Anyway, there is a reward for the first person who finds my "array pointer out of range" problem, or whatever my stupid mistake was.

Thanks for listening.

If I add a few seemingly harmless "print" statements, the code gets flaky when I run it.

Without looking at the code that sounds like you are running out of memory. Have you tried moving literal strings into program memory?

Without looking at the code that sounds like you are running out of memory. Have you tried moving literal strings into program memory?

Wow, this shows how new I am to embedded systems like this. I compile the code, and it is a "mere" 16K and the Uno has 32K. But of course that is the EEPROM, right? I guess the memory that you wonder if I am running out of is SRAM of which the Uno has only 2K.

I've read large portions of the Arduino.cc web site, and I've read three Arduino books. I don't recall ever seeing a place that discusses "moving literal strings into program memory". I guess this is a compiler thing that I don't understand. I assumed that all of my literal strings were stored in program memory and nowhere else, except maybe little snippets that might be in RAM very briefly while the print function accomplishes printing.

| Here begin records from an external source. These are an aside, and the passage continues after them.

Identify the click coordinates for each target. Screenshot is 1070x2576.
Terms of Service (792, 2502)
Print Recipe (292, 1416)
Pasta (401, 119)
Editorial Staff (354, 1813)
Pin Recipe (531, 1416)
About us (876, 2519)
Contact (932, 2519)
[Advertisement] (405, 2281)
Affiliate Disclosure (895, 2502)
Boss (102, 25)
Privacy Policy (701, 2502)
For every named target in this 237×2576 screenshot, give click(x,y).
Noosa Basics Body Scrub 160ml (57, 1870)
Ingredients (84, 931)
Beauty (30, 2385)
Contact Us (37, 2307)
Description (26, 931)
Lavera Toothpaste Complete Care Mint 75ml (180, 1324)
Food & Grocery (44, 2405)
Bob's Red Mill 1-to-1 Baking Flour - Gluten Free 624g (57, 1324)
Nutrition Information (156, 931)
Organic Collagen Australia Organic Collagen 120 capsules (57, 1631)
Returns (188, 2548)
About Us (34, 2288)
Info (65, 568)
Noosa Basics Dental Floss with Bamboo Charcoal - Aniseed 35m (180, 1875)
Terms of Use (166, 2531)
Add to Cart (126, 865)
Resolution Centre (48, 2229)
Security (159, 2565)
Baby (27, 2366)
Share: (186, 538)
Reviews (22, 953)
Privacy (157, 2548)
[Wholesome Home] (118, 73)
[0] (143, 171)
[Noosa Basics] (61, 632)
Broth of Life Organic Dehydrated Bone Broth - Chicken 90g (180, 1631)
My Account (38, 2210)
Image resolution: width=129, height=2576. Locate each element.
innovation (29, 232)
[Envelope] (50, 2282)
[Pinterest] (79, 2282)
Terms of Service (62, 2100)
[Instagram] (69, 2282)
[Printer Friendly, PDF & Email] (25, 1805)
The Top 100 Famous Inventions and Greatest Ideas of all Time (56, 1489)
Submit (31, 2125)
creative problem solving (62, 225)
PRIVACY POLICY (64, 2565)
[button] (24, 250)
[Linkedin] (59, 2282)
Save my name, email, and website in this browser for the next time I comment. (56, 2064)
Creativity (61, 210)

So I'll bite. Is there somewhere on the Arduino.cc web site where it discusses how to "move literal strings into program memory"? Thanks.

Oh and since we are on the topic. Is there some sort of Arduino emulator that can take as input a sketch and produce as output an estimate of the amount of RAM that is likely to be consumed?

Did you read about progmem?

I compile the code, and it is a "mere" 16K and the Uno has 32K. But of course that is the EEPROM, right?

Actually no.

The AVR 328p chip used on the arduino Uno board has three types of memories.

Flash (alis program memory) 32k bytes (minus 256 of bootloader space) SRAM 2K bytes used to store variables, constants, arrays, stack space, etc. EEPROM 1K bytes user read/write memory avalible for storing user written information that is non-volatable

Grumpy_Mike:

If I add a few seemingly harmless "print" statements, the code gets flaky when I run it.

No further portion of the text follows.